As a rule of the thumb, the more targeted or specialized your product or service is, the more success you will have with any single-channel online campaign. But testing still needs to be done in single-channel digital campaigns.
A specialty Christian publishing client has had success with very, specific niche titles. Landing page creative needed to be tested in conjunction with banner ad offers and banner ad creative. Through several rounds of testing we learned that creative tends to wane after about 60 to 75 days, so a creative refresh helps keep clickthrough rates above the industry average, enabling the client to sell more of their books. This coupled with the right landing page lifted ROI.

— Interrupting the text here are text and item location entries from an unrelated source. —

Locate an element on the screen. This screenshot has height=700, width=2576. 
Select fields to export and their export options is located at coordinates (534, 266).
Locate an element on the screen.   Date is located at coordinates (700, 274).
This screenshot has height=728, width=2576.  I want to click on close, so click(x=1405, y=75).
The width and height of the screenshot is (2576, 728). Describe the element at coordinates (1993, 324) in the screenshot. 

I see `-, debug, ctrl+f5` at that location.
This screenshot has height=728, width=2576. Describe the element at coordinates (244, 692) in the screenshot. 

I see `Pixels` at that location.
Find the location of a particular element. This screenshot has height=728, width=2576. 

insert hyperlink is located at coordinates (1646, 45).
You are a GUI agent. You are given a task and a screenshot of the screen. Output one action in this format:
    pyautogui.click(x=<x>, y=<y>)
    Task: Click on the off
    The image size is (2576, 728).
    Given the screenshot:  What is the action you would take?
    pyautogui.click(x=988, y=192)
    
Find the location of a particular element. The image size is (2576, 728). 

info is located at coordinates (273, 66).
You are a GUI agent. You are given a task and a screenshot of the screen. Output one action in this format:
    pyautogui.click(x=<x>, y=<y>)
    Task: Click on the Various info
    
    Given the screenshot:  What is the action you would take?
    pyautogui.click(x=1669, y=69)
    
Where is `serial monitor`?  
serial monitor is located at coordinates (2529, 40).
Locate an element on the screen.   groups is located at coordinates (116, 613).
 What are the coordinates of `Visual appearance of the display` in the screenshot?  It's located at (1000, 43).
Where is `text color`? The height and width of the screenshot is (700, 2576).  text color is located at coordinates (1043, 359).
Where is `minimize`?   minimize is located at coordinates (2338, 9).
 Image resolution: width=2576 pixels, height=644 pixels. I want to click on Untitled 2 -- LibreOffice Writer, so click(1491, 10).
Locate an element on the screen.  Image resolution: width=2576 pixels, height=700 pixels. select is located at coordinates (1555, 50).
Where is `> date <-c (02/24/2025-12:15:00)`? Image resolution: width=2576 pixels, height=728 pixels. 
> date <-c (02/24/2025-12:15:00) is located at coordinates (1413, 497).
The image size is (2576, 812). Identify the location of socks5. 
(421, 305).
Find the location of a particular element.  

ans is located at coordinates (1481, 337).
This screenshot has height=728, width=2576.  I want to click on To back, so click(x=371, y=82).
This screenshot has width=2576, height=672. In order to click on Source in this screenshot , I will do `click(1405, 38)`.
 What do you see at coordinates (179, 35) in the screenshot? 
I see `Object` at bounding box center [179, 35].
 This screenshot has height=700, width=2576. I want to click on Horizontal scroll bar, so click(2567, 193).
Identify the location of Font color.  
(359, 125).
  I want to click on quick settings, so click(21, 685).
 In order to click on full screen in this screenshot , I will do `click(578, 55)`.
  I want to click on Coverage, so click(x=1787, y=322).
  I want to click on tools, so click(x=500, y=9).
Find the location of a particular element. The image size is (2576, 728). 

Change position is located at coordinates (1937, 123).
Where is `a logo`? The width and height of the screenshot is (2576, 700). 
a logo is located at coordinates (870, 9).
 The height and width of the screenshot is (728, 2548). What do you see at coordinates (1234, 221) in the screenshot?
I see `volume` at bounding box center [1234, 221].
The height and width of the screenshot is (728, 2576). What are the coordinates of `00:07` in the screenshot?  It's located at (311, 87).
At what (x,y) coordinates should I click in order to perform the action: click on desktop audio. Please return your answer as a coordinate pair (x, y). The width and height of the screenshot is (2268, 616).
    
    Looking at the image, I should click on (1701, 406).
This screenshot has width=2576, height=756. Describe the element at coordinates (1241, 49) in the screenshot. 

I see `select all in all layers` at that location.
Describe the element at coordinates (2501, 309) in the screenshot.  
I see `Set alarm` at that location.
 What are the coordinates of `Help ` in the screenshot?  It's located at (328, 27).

However, most products are not this specialized or targeted. You can be faced with the quandary of not only what to test, but where to test it. In the online space you have literally countless number of publisher properties where your banner ad can be placed. Your best bet is to approach this like a measurable marketer. Follow these 3 steps to determine what properties might be the most test-worthy:
1. Evaluate and profile your existing customers to learn about who they are.
2. Create both offline and online predictive models to score and rank potential prospect on who look the most like existing customers.
3 Find the publisher properties that most closely match 1 and 2 above.
Most successful campaigns today are, of course, truly multichannel. That means even more testing and more channel choices. Ideally we want to determine, in the quickest amount of time, what media mix will yield the greatest ROI, while also factoring in messaging/offers. Not all media will yield the same sales rates.
For example, social media is typically very good at engagement, but poor at closing the deal. You need to wrap in email, a landing page, direct mail, a phone call to help close the sale. Testing needs to continue throughout. The payoff is increased knowledge after each campaign is concluded.
We were hired by a bank to secure new checking customers in two markets. After profiling/modeling we began with digital and followed with three direct mail drops with support from brand advertising—TV, out of home, radio and print in each market. The offer was the same in each market. One market saw a huge gain in new customers, while the other saw a huge loss.
What we learned was that in one market the offer was good, as the competition was not great. In the other market, the competition was stiff and they had a much better offer and would not cede market share.